NIM also applied DataRobot AI Platform to forecast demand for inventory to ensure they stock accordingly. For that, DataRobot Time Series allows them to find relationships between the demand for their steel and the industries they serve, such as agriculture and energy. By generating more accurate forecasts, NIM prevents lost sales and excess inventory, both of which are costly to the business.
“We look at factors within and outside the company so we’ll have the right inventory at the right time,” Dubois said. “One of the cool things about DataRobot and machine learning compared to just a normal time-series regression problem is being able to put a lot more features alongside your time series to make better forecasts.”
NIM has generated business value from DataRobot AI Platform for years and only recently brought on a data scientist to help expand its efforts. By saving time across the process, Michael Green, Data Scientist at NIM Group, can spend more time with stakeholders to understand business problems and features.
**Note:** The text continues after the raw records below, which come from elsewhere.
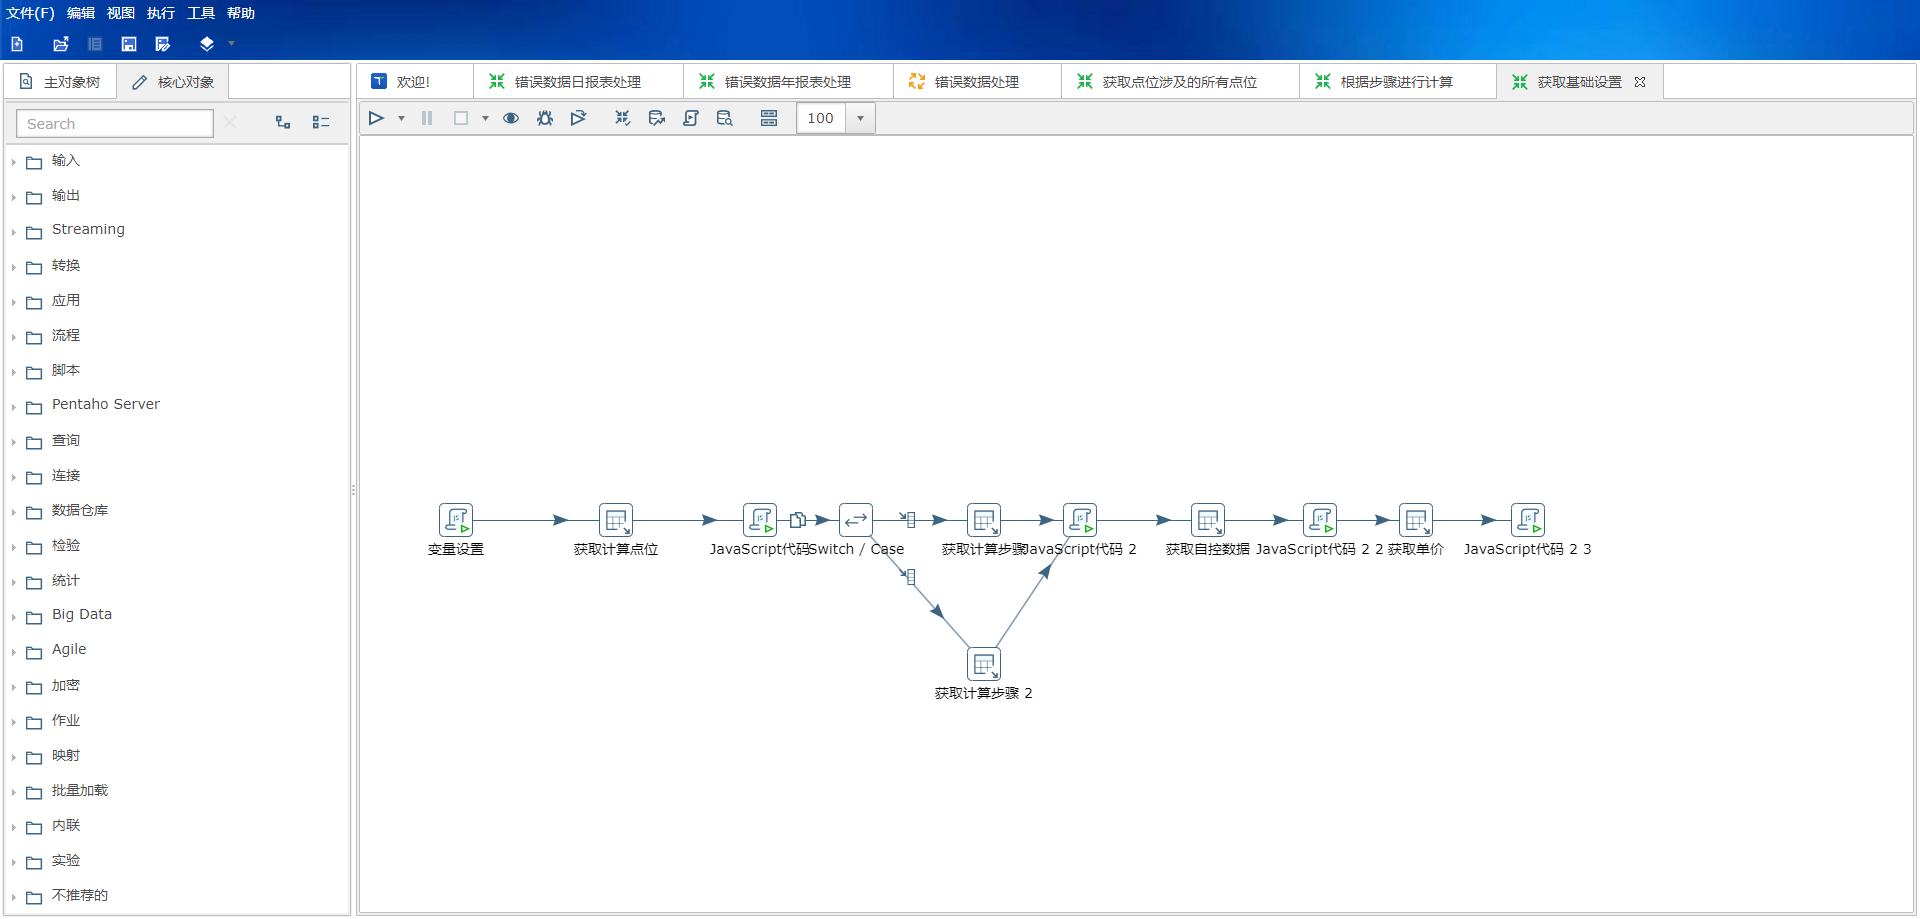Switch to the 错误数据处理 tab

[975, 82]
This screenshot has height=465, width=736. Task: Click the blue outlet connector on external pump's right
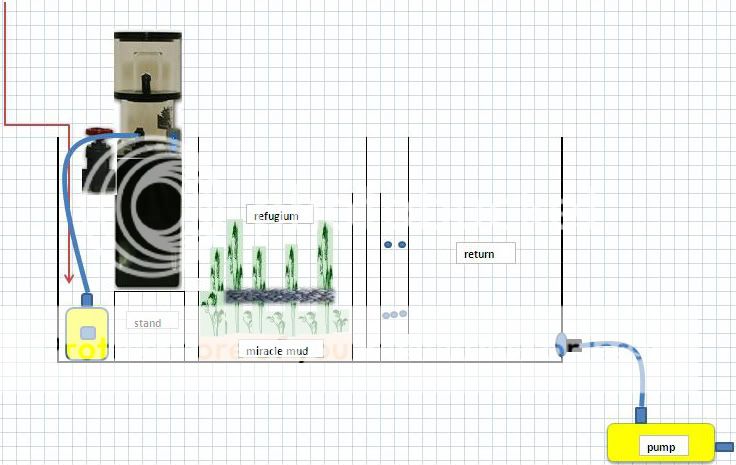[725, 446]
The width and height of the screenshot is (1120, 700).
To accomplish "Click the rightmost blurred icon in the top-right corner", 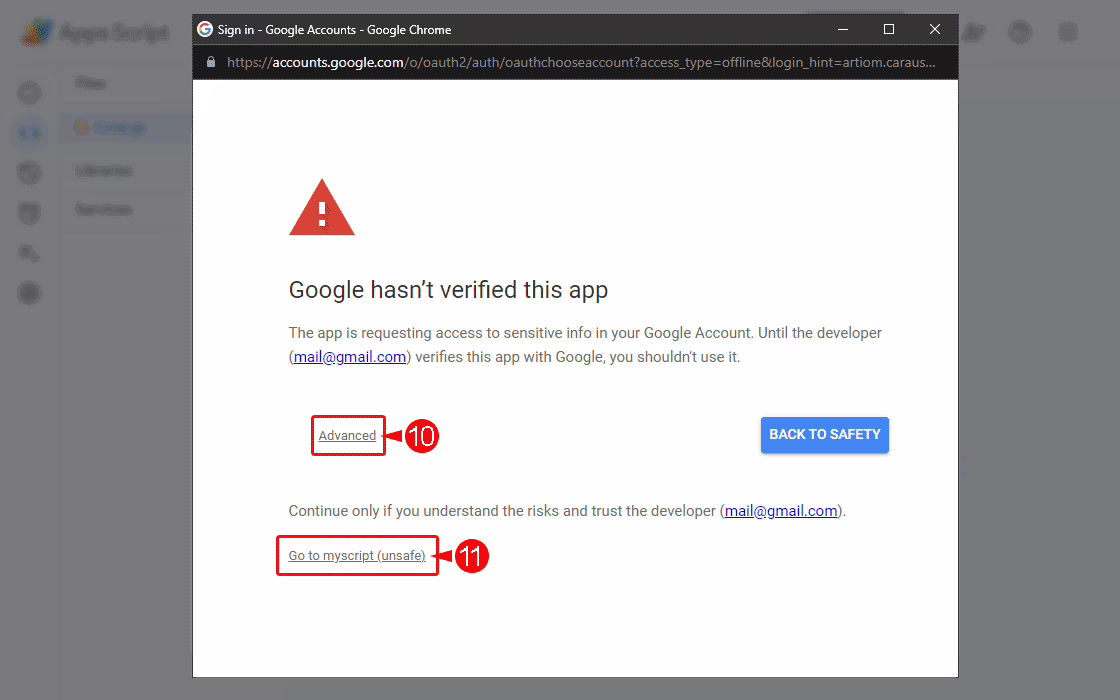I will coord(1068,32).
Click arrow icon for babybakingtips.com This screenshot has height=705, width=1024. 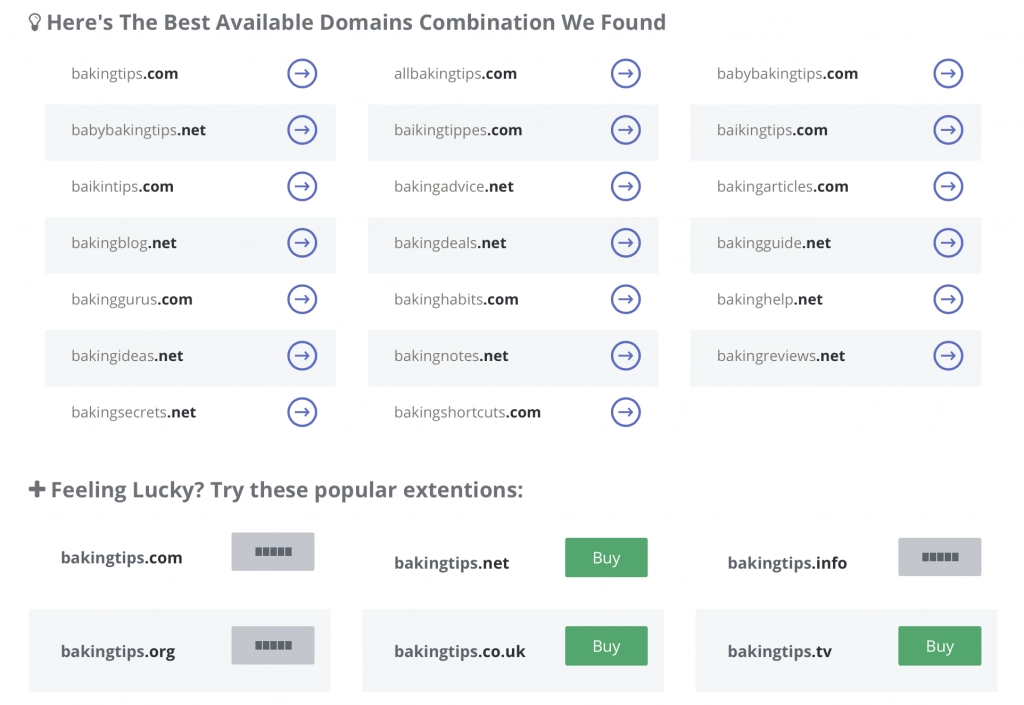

“With DataRobot AI Platform, we don’t have to worry about the minutiae of building every detail of one model,” Green said. “Instead of taking weeks or months to go from raw data to a deployed model, now we can do that in less than an hour. I enjoy helping people enjoy their work more, whether they’re saving time, saving money, reducing tedious tasks, or making better decisions. It’s meaningful and fun. DataRobot AI Platform is the best way for me to make an impact that actually matters for the people I work with.”
What this means for SAPinsiders
Share your data management strategies. The focus on enterprise data management is intensifying with the proliferation of 5G, IoT, AI/ML and other transformative technologies. SAP customers are increasingly looking for new data management models for the storage, migration, integration, governance, protection, transformation, and processing of all kinds of data ranging from transactional to analytical. Balancing the risks, compliance needs, and costs of data management in SAP HANA on-premise and on the cloud while also providing reliable, secure data to the organization is increasingly important to the business. We will be releasing the 2025 Data Management Strategies research report in February 2025. Contribute to the research by completing this survey: https://www.research.net/r/DataMgt25.
Streamline SAP data integration to maximize value from DataRobot. Connect SAP Supply Chain data (from sources like SAP S/4HANA, SAP Integrated Business Planning (IBP), and SAP BW) with DataRobot to centralize historical and real-time supply chain data. Unified data gives DataRobot’s models comprehensive insights into demand patterns, inventory levels, supplier performance, and other critical metrics. DataRobot’s data-preparation capabilities help reduce manual work, automatically transforming raw supply chain data into an optimized format for machine learning. This process can accelerate the development of accurate models tailored to specific supply chain challenges.
Lean on DataRobot to help modernize analytics capabilities: DataRobot’s anomaly detection models can help SAP customers identify unusual patterns in supply chain data, such as unexpected spikes in demand, supplier delays, or transportation issues. Early detection of anomalies enables faster corrective actions, minimizing the impact on customer service and production schedules. For real-time use cases, DataRobot integrates with streaming data from IoT sensors and SAP systems to flag operational issues immediately. This setup allows SAP customers to act swiftly on real-time data and prevent potential disruptions in the supply chain. Further, DataRobot’s scenario analysis capabilities allow customers to model “what-if” situations, such as demand surges, supplier disruptions, or capacity constraints. By simulating these scenarios, SAP customers can develop proactive contingency plans that enhance supply chain resilience.